Segment Start: Material shown
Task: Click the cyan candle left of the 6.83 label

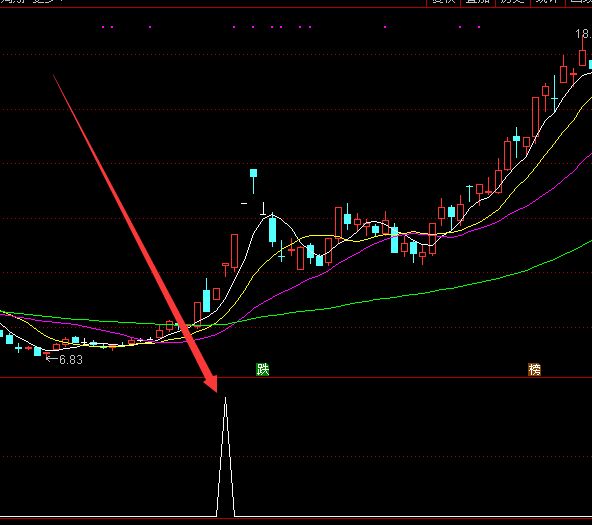Action: coord(37,351)
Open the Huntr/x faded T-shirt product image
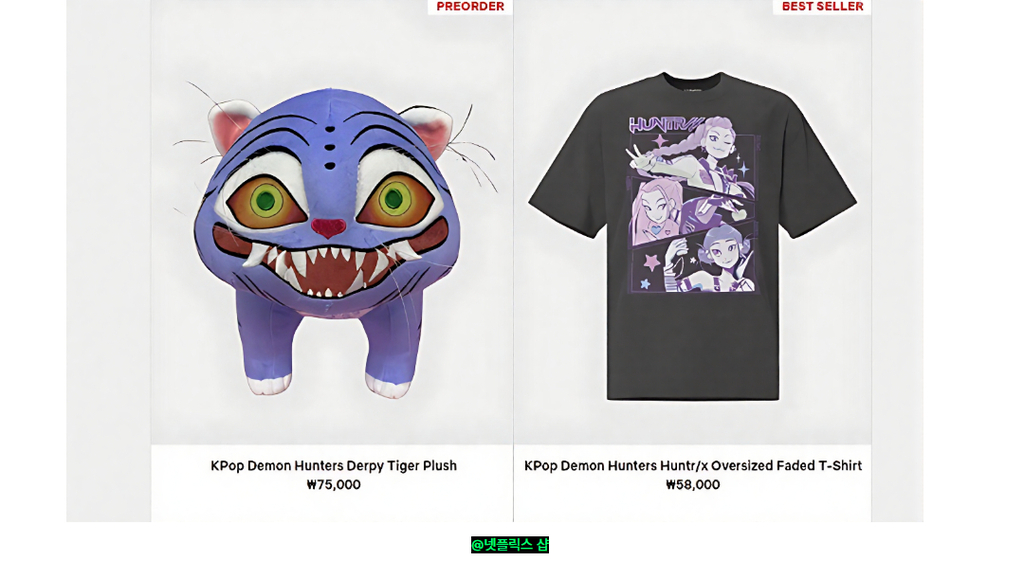This screenshot has width=1024, height=579. tap(692, 222)
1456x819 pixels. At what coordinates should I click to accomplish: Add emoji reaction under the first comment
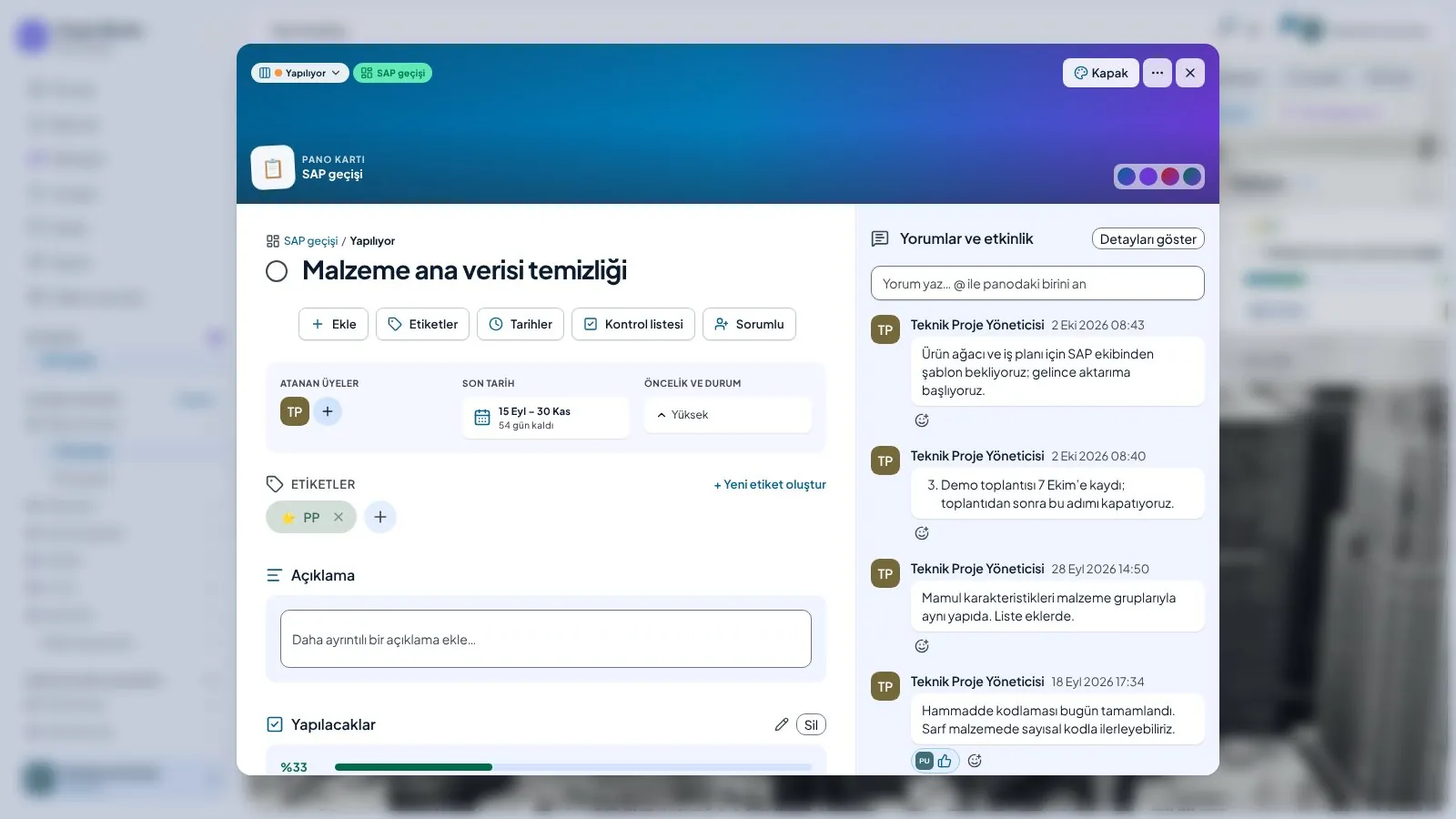point(922,420)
Segment End: Material shown
> Assignment: Begin at the line containing "Open the Huntr/x faded T-shirt product image" and stop at the last line of the data. Repeat only those lines, exactly, and leave out the pictures.

> Expected answer:
Open the Huntr/x faded T-shirt product image
This screenshot has width=1024, height=579. tap(692, 222)
1456x819 pixels. At what coordinates should I click to accomplish: Add emoji reaction under the first comment
point(922,420)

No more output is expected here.